The Agent Stack #044 — Wednesday Stack


Anthropic just dropped Claude Fable 5, and this isn’t another incremental model update. This is the first public Mythos-class model that actually works for building production agents.

I’ve been testing Fable 5 against Claude 3.5 Sonnet for the past 48 hours across three different agent workflows. The results are striking. Fable 5 consistently handles multi-step reasoning tasks that would trip up previous models, particularly when dealing with ambiguous instructions or error recovery.

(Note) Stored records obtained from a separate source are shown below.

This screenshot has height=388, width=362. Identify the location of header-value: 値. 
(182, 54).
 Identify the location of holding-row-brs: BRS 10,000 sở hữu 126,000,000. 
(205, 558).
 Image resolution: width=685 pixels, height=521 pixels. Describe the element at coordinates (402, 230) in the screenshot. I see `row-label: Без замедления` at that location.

The standout feature is its improved “constitutional AI” training. Unlike previous Claude models that would refuse tasks at the first sign of complexity, Fable 5 navigates edge cases intelligently. When I fed it a workflow that required scraping data, making API calls, and generating a report, it didn’t just execute the steps—it identified potential failure points and suggested fallbacks.

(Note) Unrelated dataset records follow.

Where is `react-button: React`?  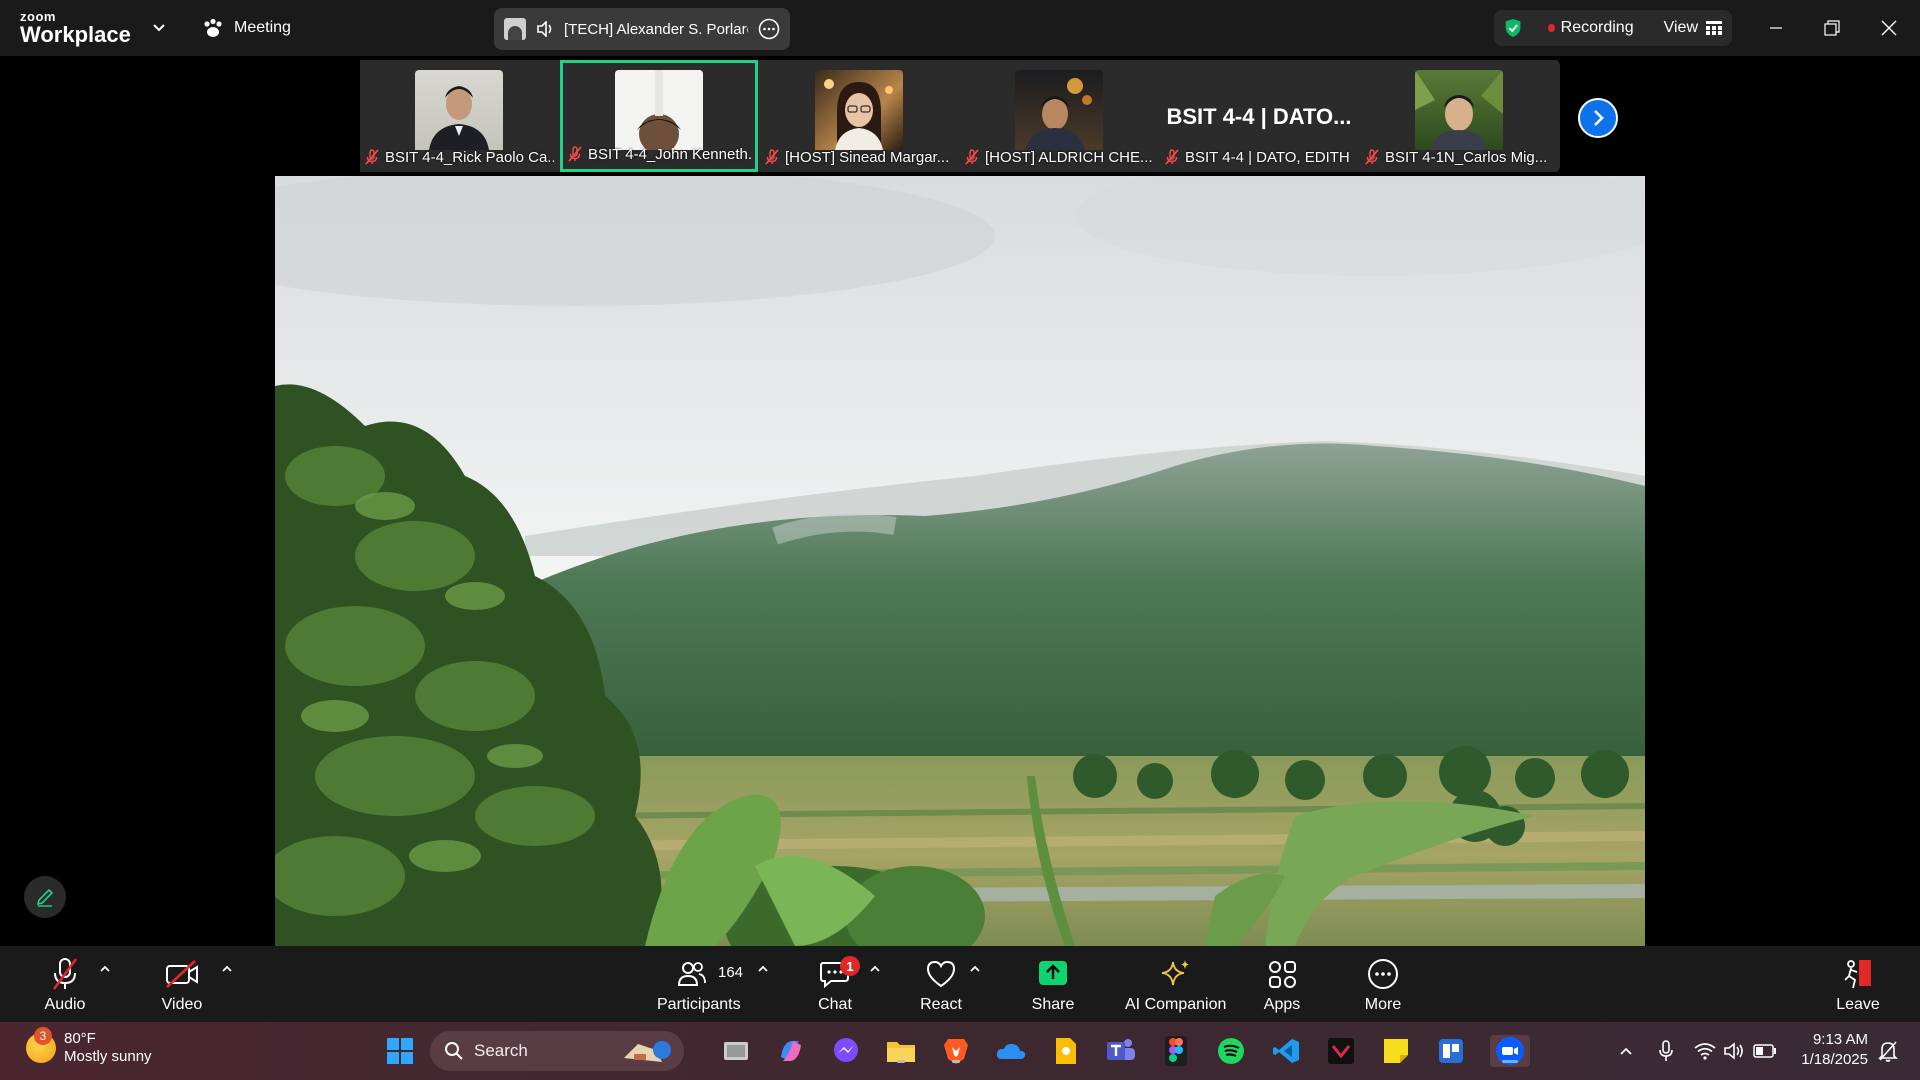 react-button: React is located at coordinates (941, 985).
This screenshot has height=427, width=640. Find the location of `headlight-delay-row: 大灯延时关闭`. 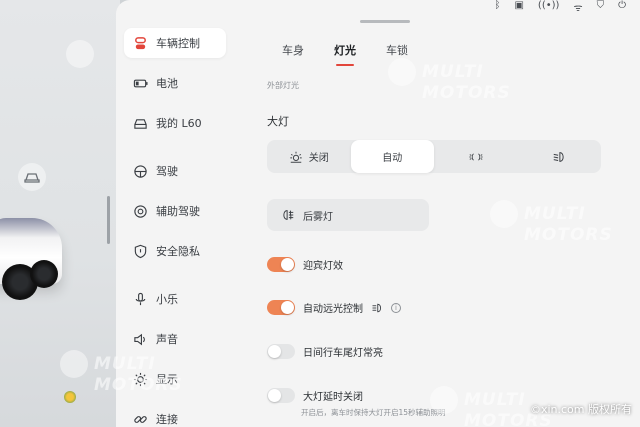

headlight-delay-row: 大灯延时关闭 is located at coordinates (315, 396).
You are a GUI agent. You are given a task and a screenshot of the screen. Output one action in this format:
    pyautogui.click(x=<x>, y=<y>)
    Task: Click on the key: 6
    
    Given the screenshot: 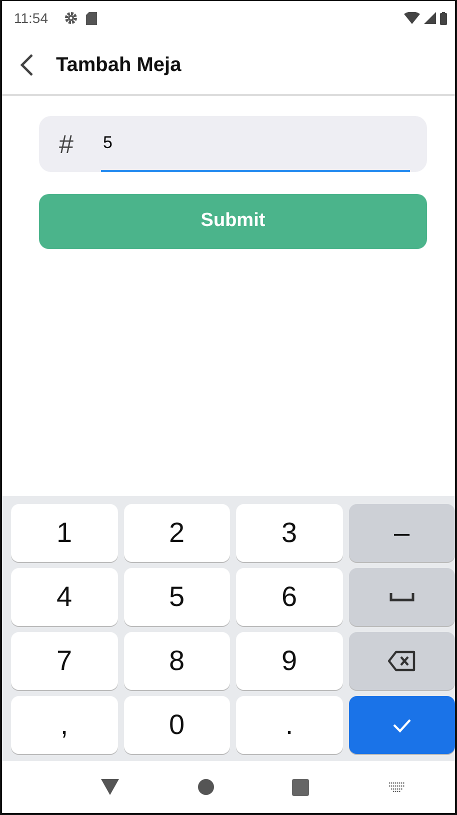 What is the action you would take?
    pyautogui.click(x=289, y=597)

Code generation is where Fable 5 shines. It produced working TypeScript for a RAG pipeline that compiled on first run. No syntax errors, proper error handling, and clean separation of concerns. The model seems to understand software architecture patterns that earlier versions struggled with.

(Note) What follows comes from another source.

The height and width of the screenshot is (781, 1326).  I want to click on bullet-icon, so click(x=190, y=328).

The pricing is aggressive: £0.15 per 1K input tokens vs £0.23 for GPT-4o. For agent workloads that burn through millions of tokens, this matters. One of my automation clients could cut their inference costs by 35% switching from GPT-4o to Fable 5 without quality loss.

Real-world testing reveals some rough edges. The model occasionally gets stuck in verbose explanation loops when simple acknowledgements would suffice. The safety guardrails, while improved, still trigger false positives on legitimate business automation tasks involving financial data processing.

Comparing against the competition, Fable 5 sits between GPT-4o and Claude 3.5 Sonnet for pure reasoning but exceeds both for practical agent building. The model’s ability to maintain context across long conversations (200K+ tokens) without degradation is particularly valuable for complex workflows.

The release timing is interesting. With OpenAI filing for IPO and Google cutting subscription prices, Anthropic is positioning Fable 5 as the practical choice for builders who need reliability over bells and whistles.

Quick Hits

Apple’s Siri AI finally handles calendar parsing from messy emails—parents everywhere rejoice, but the real test is whether it scales beyond basic scheduling tasks

Cohere released North Mini Code, a 1.5B parameter coding model that’s surprisingly competent at generating boilerplate but struggles with complex architectural decisions

Lovable claims £400M ARR from their AI coding platform—impressive if true, though the “1 million projects per week” metric needs scrutiny given typical project completion rates

One Thing to Try

Replace your current model in one non-critical agent workflow with Claude Fable 5. Test it on a task that requires 3+ reasoning steps with potential failure points. Compare token usage and output quality against your existing setup. The API endpoint is the same as regular Claude—just specify claude-3-fable-5 as the model parameter.

The agent infrastructure landscape just got more interesting. Choose your models like you choose your tools—for the job at hand, not the marketing hype.